Он медленно открыл глаза:
— Я должен еще раз все обдумать. Я…
— Хочу кое-что сказать по поводу души. Вы ведь не замараете свою душу, если раз в жизни не будете честны перед законом! Как раз наоборот: если вы всегда честны перед законом и перед самим собой, то зачем вам душа! Она существует для того, чтобы мы могли прийти к согласию с самими собой, когда нас что-то гложет. Я не люблю коррумпированных полицейских. Но знаю таких, кто, один раз оступившись и тяжело это пережив, сумел прийти к согласию с самим собой, благодаря чему стал настоящим полицейским. Полицейским, для которого слово «душа» не пустой звук.
— Я таких тоже знаю.
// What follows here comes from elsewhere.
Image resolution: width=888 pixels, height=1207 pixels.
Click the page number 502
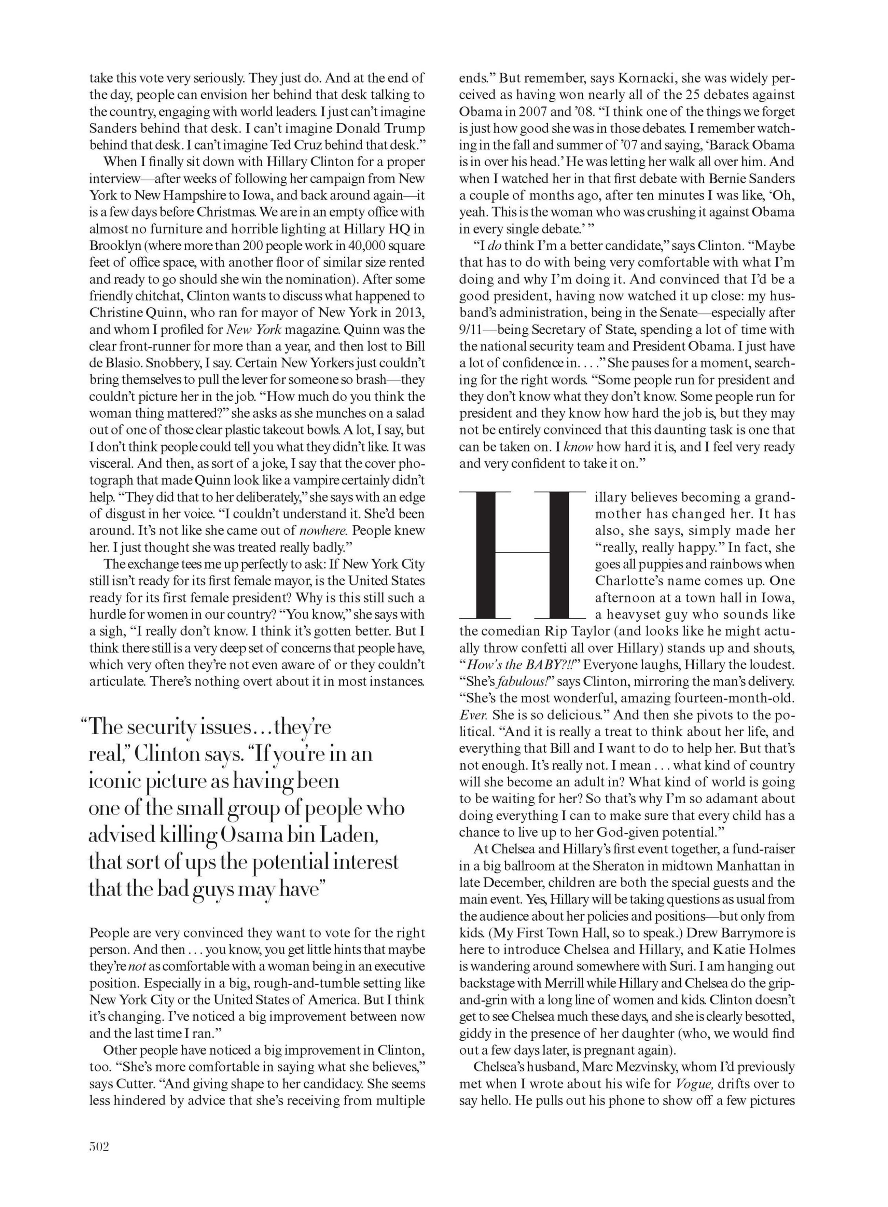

Но всегда их немножко презирал. — Он выпрямился в постели, обвел рукой палату, показал на пустое место для второй кровати, на телевизор, телефон, цветы и попытался пошутить: — Видите, теперь я тоже коррумпирован. Самому мне такие вещи не по карману. За меня платит Велькер.
Вечером я сидел у себя в конторе и писал письмо Вере Сободе. О том, что с отмыванием денег в банке «Веллер и Велькер» покончено. Что банк был похож на сумасшедший дом, в котором сумасшедшие заперли врачей и медсестер и выдавали себя за врачей и медсестер. Что Самарин, предводитель сумасшедших, мертв. И что власть снова попала в руки доктора Велькера. Сравнение Нэгельсбаха мне понравилось.
По почте пришло письмо от Велькера. Благодарственное, и эта благодарность сопровождалась чеком на двенадцать тысяч марок. Кроме того, в субботу через две недели он приглашает меня на праздник по поводу его возвращения на Густав-Кирххофф-штрассе. Там мы еще раз соберемся все вместе.
Я подумал, не должен ли представить ему детальный финансовый отчет, как обещал при получении заказа. Обычно по окончании дела я составляю своим клиентам письменный отчет. Дело закончено? Клиенту от меня больше ничего не нужно. Поблагодарил, заплатил и пригласил на встречу — прощальную. Для него вопрос исчерпан. А для меня?
Кто до смерти напугал Шулера? Самарин не признался, но и не отрицал категорически. Мне не верилось, что он убрал с дороги Шулера просто из-за денег. Иначе бы не сказал, что Шулер научил его читать и писать. Если он убил его своими или чужими руками, значит, за этим стоит что-то большее, чем кейс с деньгами. А что? И чем же он до смерти напугал Шулера?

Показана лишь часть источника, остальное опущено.